April is National Poetry Month: Hijab by Soraya Bodaghi

Poem_cardHijab

A thin black scarf
hides hair, nose and lips
my eyes must speak
a thousand words I cannot say.

Lessons: how to make khoresht,
clean lace curtains
in buckets of bleach.
My only education.

Stealing Bijan’s Qur’an
to study by flashlight.
I look for my lost words
in ancient pages.

I walked that street
in my dreams
cradling thick bound books
with delicate fingers.

This morning I watched them burn
through the plastic screen
of my father’s television
as if it’d been scheduled to happen
like the 11 o’clock news.

I watched my dream
drift down to earth
in a thousand fiery pieces
and I danced in the ash
until my scarf burned
and my lips could breathe.
Fingers clasped pen
my story spoke.

-Soraya Bodaghi

Read about the event in The Trail article Students Gather to Commemorate Al-Mutanabbi Street where this poem was read.

About the poem author:

My name is Soraya Bodaghi and I was born in Tacoma, Wa. I’ve lived on Fox Island, WA since the age of six. I went to Charles Wright Academy in University Place, WA before coming to the University of Puget Sound. Now, I work at Celebrity Cake Studio in downtown Tacoma designing cakes.
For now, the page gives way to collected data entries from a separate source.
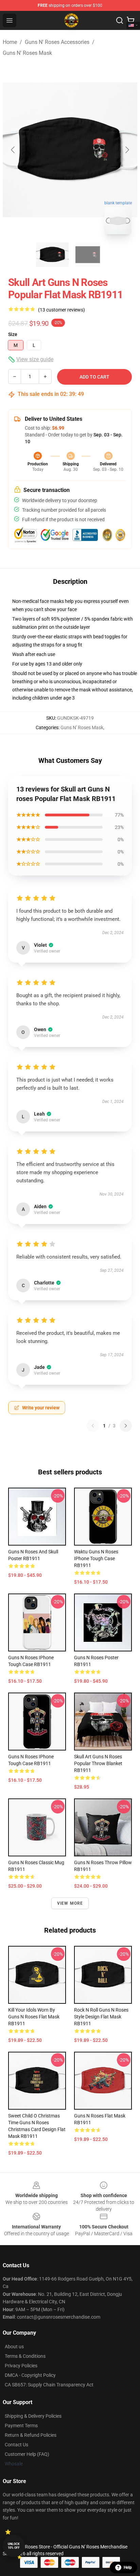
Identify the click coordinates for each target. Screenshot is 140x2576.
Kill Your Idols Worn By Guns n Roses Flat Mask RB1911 (33, 2016)
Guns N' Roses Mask (27, 53)
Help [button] (128, 2567)
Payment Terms (21, 2425)
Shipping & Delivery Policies (33, 2416)
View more (70, 1903)
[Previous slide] (13, 150)
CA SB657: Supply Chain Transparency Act (49, 2384)
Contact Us (16, 2444)
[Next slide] (127, 150)
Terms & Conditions (25, 2356)
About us (14, 2346)
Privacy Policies (21, 2365)
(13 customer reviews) (61, 310)
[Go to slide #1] (52, 254)
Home (10, 42)
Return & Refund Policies (30, 2435)
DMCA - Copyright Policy (30, 2375)
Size (12, 334)
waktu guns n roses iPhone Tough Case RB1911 (96, 1558)
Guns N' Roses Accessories (57, 42)
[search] (120, 20)
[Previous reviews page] (93, 1426)
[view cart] (130, 20)
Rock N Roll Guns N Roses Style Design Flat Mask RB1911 (101, 2016)
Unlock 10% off (14, 2545)
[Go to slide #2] (87, 254)
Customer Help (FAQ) (27, 2454)
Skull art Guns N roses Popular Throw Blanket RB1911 (98, 1763)
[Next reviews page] (126, 1426)
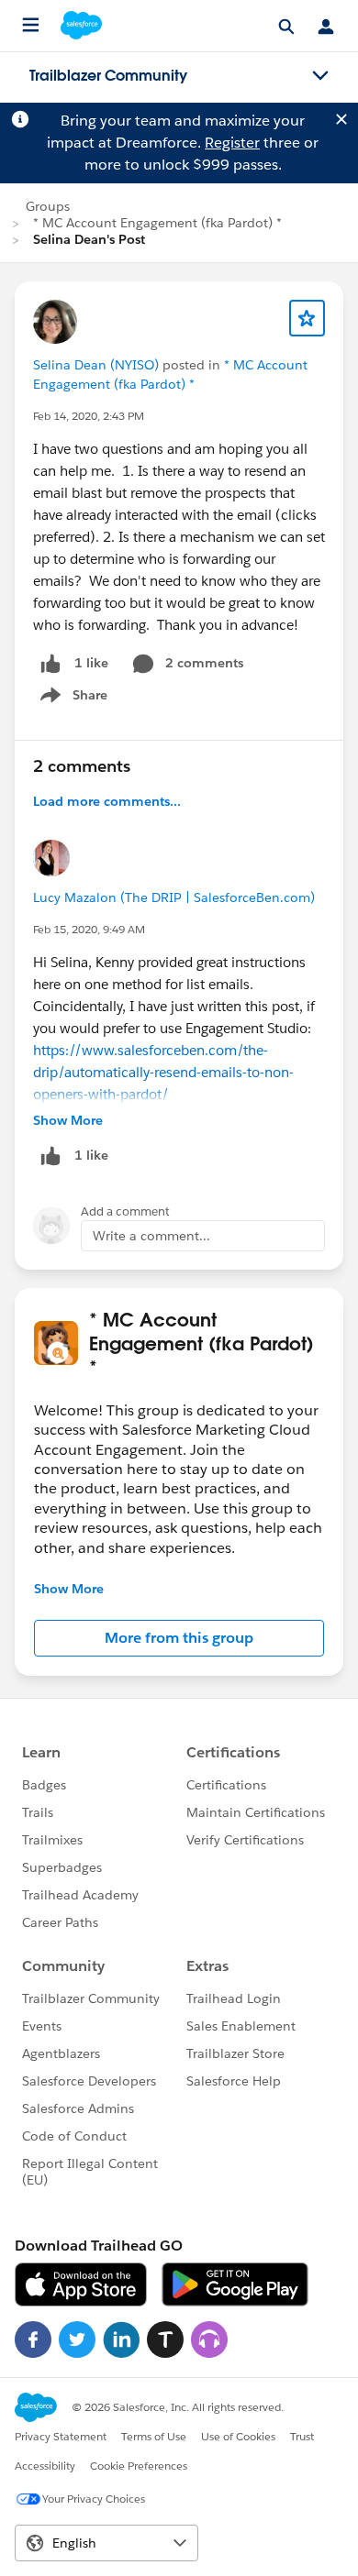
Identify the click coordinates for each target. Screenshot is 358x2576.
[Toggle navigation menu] (320, 76)
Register (232, 142)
I was brought up with a multi-cultural background with my father being Iranian and my mother being part German. I have always loved to highlight these cultures in my poetry and short stories. I was inspired to write this poem in recognition of the bombing that happened on Al-Mutanaabi Street in Baghdad. Unlike my peers, I chose to write from the perspective of a young girl in Tehran. I chose this perspective because I felt capable of imagining her emotions authentically. Although some people felt that my poem was unsympathetic, I felt that I had liberated my speaker. The poem of course is purely symbolic but it was meant to show that the unceremonious burning of ancient texts, specifically those written by men, gave this girl the opportunity to create her own place in literature’s history. Thus the bombing does free her emotionally from her oppressive society and gives her the encouragement necessary to put herself out there and to create a foundation for female writers of the Middle East to build upon.

This was important for me to address as someone with family still living in the Middle East because women’s rights need constant attention much in the way that they do in America. I wrote this in hopes of contributing to the larger conversation about the oppression of women throughout the world.